Yikes! There’s an Eclipse Outside! ~Tanya Hanson


A few weeks ago, we didn’t dare get too excited about the impending eclipse. We live near the coast, but don’t believe the “sunny California” stuff. Our summers are so foggy we even have words for it: May Gray and June Gloom.

Nonetheless, we rejoiced when that glorious afternoon blazed with sun! We did the home-made viewing things: a pin hole in paper. Made checkerboards with our fingers, and held the binoculars with the small end catching the rays.

We had lift off!

So it got me thinking about eclipses in the past, and I discovered George Davidson.

George Davidson, who was born in 1825 in Nottingham, England, moved to the United States in 1832 and settled in Pennsylvania with his parents. Gifted in Science, he eventually earned doctorate in astronomy and joined the U.S. Coast and Geodetic Survey team.  He helped triangulate the shape and area of the earth and studied the large-scale geography of the Pacific Coast. In 1867, he traveled north to Alaska at the time the government was negotiating its purchase from Russia.


America’s leaders were eager to learn more about this vast, unexplored territory. Davidson made initial surveys at Sitka, Chilkat Valley, Kodiak and the Unalaska islands.

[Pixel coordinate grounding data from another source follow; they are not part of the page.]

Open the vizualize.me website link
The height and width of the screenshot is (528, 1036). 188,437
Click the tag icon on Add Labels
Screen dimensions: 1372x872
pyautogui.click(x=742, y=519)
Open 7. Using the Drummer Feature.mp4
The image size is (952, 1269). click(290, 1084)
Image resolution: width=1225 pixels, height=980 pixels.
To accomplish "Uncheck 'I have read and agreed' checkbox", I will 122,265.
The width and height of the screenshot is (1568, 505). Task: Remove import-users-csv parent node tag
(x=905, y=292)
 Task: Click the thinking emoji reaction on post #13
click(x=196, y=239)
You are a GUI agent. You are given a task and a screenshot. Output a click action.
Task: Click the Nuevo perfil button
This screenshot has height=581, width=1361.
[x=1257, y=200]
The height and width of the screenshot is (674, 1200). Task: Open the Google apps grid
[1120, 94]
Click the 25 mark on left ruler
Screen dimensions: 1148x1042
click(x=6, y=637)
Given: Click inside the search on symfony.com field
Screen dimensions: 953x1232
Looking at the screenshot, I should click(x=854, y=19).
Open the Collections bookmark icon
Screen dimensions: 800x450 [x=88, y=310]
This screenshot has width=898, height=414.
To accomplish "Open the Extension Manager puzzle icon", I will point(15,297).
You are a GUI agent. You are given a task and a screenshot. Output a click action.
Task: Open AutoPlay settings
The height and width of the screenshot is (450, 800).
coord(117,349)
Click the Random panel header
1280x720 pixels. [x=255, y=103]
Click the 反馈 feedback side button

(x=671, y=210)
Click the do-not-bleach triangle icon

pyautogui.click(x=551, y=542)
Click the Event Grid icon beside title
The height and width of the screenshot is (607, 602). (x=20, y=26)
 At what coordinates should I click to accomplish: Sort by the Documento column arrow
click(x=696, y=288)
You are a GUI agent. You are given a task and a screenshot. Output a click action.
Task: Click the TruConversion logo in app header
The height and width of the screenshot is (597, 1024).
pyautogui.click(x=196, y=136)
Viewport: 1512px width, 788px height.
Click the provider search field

He planned a return trip in 1869.

By this time, though, the Chilkat tribe had been angered by, well, white man stuff, and  Davidson was warned that his “welcome” party might be armed, not open-armed. Indeed, the initial get-together on August 6, 1869, was tense, even as he tried to convince the Chilkat that he meant them no harm.

He explained his interest in observing a total eclipse of the sun that he predicted would occur the following day. Tribal leaders mocked him.

But they left in peace for the time being.

Indeed, the next day the sky grew dark as the moon eclipsed the sun. Frightened at the real possibility that Davidson had the power to cause this frightening event –not just forecast it–the Chilkat people fled. Ever after, they left Davidson and his party alone.

After 50 years, he retired from the service. But he’d been busy in the meantime. He founded  the Davidson Observatory in San Francisco –the Pacific Coast’s first observatory and took charge of the U.S. transit of Venus expedition in 1882 in New Mexico. He became a professor of geography at University of California-Berkeley, remaining a professor emeritus until his death in 1911.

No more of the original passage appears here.